--- EXERCISE AIM ---
Format the rows from the one with "Gradle (8, 107)" up to and including the one with "[button] (946, 64)" as a Markdown table with the columns No. and Text, numbering each row and leaving out any blank lines.

##### MATERIAL SUPPLIED

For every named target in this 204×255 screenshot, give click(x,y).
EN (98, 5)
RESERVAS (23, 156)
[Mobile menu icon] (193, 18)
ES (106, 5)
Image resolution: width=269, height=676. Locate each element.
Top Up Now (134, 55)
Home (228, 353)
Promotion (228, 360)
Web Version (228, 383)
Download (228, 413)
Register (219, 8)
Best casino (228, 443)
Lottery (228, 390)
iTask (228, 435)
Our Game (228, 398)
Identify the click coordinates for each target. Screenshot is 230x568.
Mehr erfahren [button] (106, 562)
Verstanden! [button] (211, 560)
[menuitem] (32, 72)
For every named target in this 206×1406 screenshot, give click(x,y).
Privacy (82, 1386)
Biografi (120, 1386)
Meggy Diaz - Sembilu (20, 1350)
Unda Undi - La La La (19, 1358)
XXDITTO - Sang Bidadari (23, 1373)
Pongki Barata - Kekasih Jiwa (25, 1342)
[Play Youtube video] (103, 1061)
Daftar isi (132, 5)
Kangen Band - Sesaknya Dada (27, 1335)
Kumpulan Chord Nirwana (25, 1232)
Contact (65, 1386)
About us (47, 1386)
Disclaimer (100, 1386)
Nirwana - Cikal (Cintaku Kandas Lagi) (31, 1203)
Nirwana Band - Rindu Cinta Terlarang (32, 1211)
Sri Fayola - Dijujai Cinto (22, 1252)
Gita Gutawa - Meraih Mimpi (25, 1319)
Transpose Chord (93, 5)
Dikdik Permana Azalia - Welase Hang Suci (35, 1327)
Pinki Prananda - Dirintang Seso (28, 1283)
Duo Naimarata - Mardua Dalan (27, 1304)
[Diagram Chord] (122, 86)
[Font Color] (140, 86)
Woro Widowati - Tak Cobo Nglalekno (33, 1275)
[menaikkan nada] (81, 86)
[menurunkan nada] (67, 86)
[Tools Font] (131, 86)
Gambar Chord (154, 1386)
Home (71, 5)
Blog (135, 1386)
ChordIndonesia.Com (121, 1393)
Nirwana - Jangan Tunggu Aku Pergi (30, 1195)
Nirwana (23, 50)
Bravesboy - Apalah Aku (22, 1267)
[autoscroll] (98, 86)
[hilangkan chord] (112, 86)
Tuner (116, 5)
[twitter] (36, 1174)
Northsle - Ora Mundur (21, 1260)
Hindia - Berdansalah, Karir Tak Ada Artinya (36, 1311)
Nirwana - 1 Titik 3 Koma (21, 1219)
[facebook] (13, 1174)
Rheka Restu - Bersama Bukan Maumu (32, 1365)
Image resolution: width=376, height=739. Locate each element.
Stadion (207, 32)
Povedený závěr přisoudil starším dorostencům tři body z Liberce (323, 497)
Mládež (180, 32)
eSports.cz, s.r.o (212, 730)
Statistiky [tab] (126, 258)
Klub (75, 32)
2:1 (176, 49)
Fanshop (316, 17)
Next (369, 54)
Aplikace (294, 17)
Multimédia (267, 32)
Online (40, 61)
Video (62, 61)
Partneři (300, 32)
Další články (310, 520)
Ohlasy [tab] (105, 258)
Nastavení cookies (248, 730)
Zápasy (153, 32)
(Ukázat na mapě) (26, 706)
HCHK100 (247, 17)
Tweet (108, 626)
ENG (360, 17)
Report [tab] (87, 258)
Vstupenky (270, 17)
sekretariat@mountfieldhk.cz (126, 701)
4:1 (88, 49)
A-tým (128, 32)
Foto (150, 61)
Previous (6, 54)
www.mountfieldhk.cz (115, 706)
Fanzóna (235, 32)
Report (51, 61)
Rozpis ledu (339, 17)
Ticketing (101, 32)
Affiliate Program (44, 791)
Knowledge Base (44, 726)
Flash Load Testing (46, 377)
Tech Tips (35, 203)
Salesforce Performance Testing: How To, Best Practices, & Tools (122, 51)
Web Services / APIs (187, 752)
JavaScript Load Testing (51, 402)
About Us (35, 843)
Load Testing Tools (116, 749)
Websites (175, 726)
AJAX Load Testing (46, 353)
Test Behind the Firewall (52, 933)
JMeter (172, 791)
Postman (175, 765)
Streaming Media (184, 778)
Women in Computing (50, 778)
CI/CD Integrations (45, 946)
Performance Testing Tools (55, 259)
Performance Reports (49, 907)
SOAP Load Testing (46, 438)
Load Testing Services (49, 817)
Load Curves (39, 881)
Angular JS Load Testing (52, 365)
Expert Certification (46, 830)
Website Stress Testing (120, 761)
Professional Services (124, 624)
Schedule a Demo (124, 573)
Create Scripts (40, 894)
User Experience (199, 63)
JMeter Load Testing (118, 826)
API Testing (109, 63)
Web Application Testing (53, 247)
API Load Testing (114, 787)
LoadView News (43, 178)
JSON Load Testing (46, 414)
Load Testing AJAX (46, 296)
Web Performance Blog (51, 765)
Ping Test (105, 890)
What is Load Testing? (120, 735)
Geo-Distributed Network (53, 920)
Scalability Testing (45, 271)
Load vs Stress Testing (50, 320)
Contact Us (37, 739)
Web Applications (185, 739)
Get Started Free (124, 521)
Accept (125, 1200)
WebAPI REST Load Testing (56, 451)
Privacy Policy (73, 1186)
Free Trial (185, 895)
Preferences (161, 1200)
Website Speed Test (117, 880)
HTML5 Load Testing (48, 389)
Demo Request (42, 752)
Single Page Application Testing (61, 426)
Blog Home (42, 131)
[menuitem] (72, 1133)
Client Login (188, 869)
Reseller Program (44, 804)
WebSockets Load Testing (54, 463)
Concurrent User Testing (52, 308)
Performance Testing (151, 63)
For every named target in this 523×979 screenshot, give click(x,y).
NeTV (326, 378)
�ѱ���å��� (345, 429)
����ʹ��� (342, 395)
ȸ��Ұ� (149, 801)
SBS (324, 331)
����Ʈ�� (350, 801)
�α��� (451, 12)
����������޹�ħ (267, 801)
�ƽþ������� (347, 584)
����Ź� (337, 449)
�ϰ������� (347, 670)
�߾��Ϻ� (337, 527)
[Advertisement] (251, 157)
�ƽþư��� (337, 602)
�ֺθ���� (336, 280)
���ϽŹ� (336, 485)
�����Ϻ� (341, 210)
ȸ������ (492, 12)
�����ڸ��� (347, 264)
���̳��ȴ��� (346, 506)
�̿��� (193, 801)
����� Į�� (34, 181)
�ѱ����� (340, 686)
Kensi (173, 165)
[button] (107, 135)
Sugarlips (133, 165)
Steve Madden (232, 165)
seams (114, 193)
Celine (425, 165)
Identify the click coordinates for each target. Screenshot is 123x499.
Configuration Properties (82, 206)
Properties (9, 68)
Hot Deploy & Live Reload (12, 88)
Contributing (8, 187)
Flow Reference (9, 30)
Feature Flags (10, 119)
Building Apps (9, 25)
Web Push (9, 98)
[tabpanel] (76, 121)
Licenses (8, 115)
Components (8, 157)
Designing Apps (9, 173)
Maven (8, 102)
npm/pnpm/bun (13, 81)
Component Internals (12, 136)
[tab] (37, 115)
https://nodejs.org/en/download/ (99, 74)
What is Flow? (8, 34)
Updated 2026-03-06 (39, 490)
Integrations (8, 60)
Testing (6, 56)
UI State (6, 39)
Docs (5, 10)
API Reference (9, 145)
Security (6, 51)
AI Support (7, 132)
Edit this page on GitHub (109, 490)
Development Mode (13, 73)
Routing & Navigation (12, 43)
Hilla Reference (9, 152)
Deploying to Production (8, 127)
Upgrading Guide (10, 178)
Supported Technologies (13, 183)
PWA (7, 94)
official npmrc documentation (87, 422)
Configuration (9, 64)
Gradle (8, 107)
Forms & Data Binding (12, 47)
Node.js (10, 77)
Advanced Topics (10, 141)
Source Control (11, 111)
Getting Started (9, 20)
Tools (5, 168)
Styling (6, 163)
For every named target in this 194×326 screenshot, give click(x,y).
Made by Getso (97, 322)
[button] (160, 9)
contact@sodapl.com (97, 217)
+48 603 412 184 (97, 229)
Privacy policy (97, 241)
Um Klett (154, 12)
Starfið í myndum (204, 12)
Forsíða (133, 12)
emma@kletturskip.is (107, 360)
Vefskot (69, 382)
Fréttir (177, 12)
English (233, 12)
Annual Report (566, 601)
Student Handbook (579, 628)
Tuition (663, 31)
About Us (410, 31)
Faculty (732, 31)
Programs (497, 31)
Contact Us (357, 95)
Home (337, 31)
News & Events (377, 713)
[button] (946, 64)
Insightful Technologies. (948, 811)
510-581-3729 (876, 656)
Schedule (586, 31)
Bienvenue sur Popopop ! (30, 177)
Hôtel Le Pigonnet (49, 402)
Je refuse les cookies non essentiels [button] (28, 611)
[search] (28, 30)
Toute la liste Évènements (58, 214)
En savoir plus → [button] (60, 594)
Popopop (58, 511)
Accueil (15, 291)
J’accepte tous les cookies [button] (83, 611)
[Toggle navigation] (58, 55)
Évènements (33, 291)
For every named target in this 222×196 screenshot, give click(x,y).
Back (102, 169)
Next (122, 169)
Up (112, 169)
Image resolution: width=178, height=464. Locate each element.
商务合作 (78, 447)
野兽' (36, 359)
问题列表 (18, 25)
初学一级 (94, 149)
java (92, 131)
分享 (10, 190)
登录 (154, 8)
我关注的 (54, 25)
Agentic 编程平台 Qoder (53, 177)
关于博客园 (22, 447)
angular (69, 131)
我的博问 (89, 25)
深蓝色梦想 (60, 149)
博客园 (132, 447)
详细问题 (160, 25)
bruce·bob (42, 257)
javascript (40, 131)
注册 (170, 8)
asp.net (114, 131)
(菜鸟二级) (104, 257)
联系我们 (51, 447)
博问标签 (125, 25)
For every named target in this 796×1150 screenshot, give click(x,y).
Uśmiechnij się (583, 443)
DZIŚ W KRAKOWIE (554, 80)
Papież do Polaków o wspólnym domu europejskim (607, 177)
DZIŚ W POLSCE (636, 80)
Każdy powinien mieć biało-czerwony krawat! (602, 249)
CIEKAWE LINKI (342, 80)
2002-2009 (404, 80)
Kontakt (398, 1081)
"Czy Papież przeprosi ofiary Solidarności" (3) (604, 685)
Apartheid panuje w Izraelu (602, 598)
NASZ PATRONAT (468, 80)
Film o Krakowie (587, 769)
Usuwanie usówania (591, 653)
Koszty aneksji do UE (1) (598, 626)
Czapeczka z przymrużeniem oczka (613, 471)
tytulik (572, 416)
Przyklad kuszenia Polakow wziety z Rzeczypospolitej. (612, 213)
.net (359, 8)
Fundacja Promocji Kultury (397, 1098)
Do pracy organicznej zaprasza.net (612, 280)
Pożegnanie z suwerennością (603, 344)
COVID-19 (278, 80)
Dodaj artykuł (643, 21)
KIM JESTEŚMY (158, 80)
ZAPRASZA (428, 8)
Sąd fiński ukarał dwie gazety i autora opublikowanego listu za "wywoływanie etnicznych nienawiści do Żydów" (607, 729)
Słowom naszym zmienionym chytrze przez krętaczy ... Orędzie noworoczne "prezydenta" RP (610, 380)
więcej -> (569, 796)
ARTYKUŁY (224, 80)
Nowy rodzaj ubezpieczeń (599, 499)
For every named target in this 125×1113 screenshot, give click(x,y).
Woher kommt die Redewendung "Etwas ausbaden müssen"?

##########

--- SOLUTION FOR THIS EXERCISE ---
| No. | Text |
|---|---|
| 1 | Gradle (8, 107) |
| 2 | Forms & Data Binding (12, 47) |
| 3 | Node.js (10, 77) |
| 4 | Advanced Topics (10, 141) |
| 5 | Source Control (11, 111) |
| 6 | Getting Started (9, 20) |
| 7 | Tools (5, 168) |
| 8 | Styling (6, 163) |
| 9 | For every named target in this 194×326 screenshot, give click(x,y). |
| 10 | Made by Getso (97, 322) |
| 11 | [button] (160, 9) |
| 12 | contact@sodapl.com (97, 217) |
| 13 | +48 603 412 184 (97, 229) |
| 14 | Privacy policy (97, 241) |
| 15 | Um Klett (154, 12) |
| 16 | Starfið í myndum (204, 12) |
| 17 | Forsíða (133, 12) |
| 18 | emma@kletturskip.is (107, 360) |
| 19 | Vefskot (69, 382) |
| 20 | Fréttir (177, 12) |
| 21 | English (233, 12) |
| 22 | Annual Report (566, 601) |
| 23 | Student Handbook (579, 628) |
| 24 | Tuition (663, 31) |
| 25 | About Us (410, 31) |
| 26 | Faculty (732, 31) |
| 27 | Programs (497, 31) |
| 28 | Contact Us (357, 95) |
| 29 | Home (337, 31) |
| 30 | News & Events (377, 713) |
| 31 | [button] (946, 64) |